Reproduce the lines below word for word, omitting the pictures.

> [AVAILABLE DATA]:
^^^^

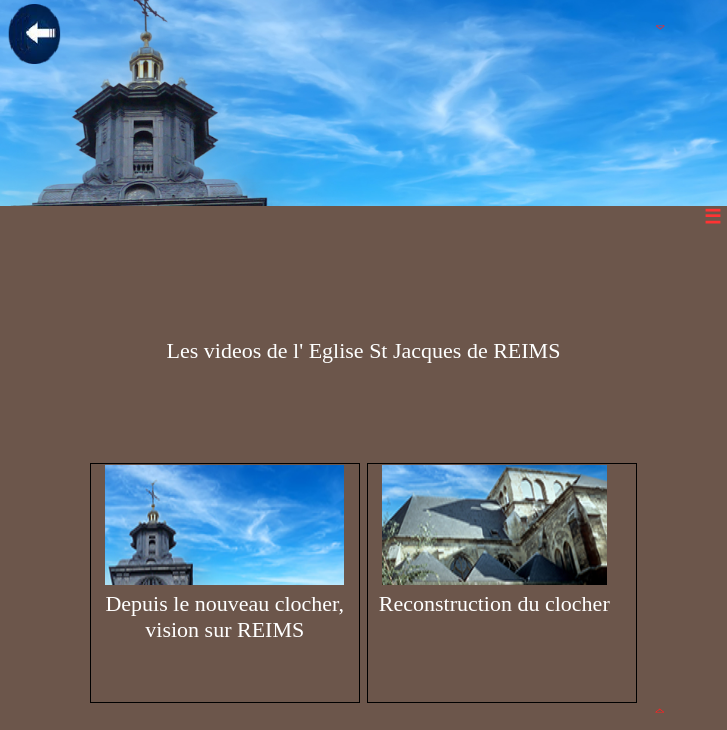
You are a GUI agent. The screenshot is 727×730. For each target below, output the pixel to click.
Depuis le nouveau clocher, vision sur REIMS (224, 553)
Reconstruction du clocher (494, 540)
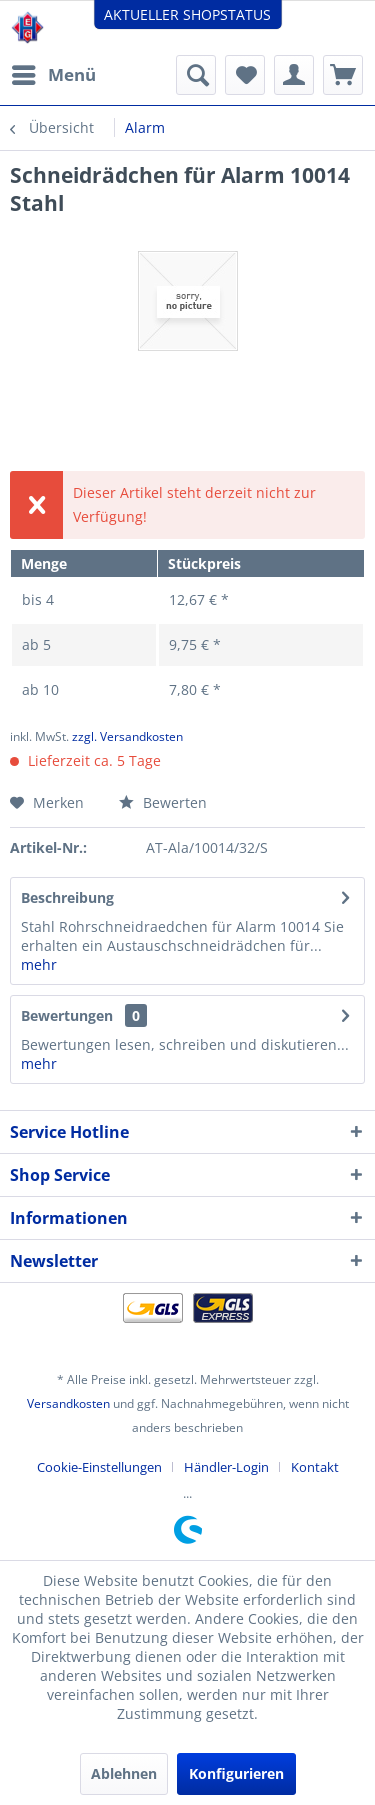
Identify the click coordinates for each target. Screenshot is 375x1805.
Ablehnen (124, 1773)
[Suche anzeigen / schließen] (196, 75)
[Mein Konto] (294, 75)
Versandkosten (68, 1403)
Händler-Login (226, 1467)
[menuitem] (53, 75)
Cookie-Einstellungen (99, 1467)
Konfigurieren (236, 1773)
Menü (54, 72)
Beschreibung (67, 897)
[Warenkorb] (343, 75)
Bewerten (163, 802)
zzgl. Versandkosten (127, 736)
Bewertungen (67, 1015)
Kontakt (315, 1467)
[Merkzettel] (245, 75)
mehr (39, 964)
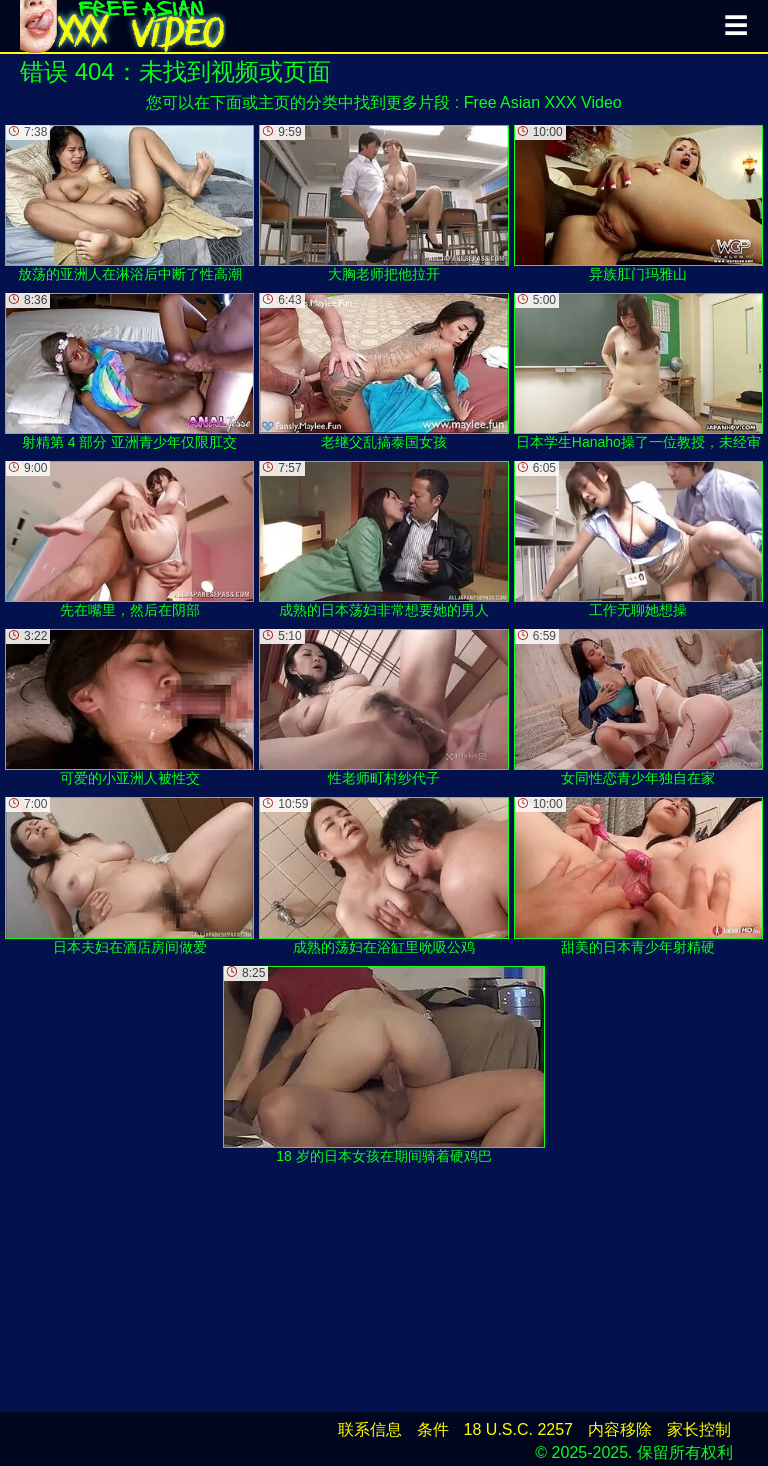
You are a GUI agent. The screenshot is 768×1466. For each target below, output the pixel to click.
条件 (433, 1429)
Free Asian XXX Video (543, 102)
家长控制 (699, 1429)
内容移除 (620, 1429)
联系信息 (370, 1429)
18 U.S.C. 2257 (518, 1429)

^^^^

> [OUTPUT]:
You are a GUI agent. The screenshot is 727×730. For each target below, output the pixel to click.
Depuis le nouveau clocher, vision sur REIMS (224, 553)
Reconstruction du clocher (494, 540)
Identify the click coordinates for each target. Screenshot is 375x1805.
Ablehnen (124, 1773)
[Suche anzeigen / schließen] (196, 75)
[Mein Konto] (294, 75)
Versandkosten (68, 1403)
Händler-Login (226, 1467)
[menuitem] (53, 75)
Cookie-Einstellungen (99, 1467)
Konfigurieren (236, 1773)
Menü (54, 72)
Beschreibung (67, 897)
[Warenkorb] (343, 75)
Bewerten (163, 802)
zzgl. Versandkosten (127, 736)
Bewertungen (67, 1015)
Kontakt (315, 1467)
[Merkzettel] (245, 75)
mehr (39, 964)
You are a GUI agent. The screenshot is 768×1466. For each target below, output the pixel to click.
条件 (433, 1429)
Free Asian XXX Video (543, 102)
家长控制 (699, 1429)
内容移除 (620, 1429)
联系信息 (370, 1429)
18 U.S.C. 2257 (518, 1429)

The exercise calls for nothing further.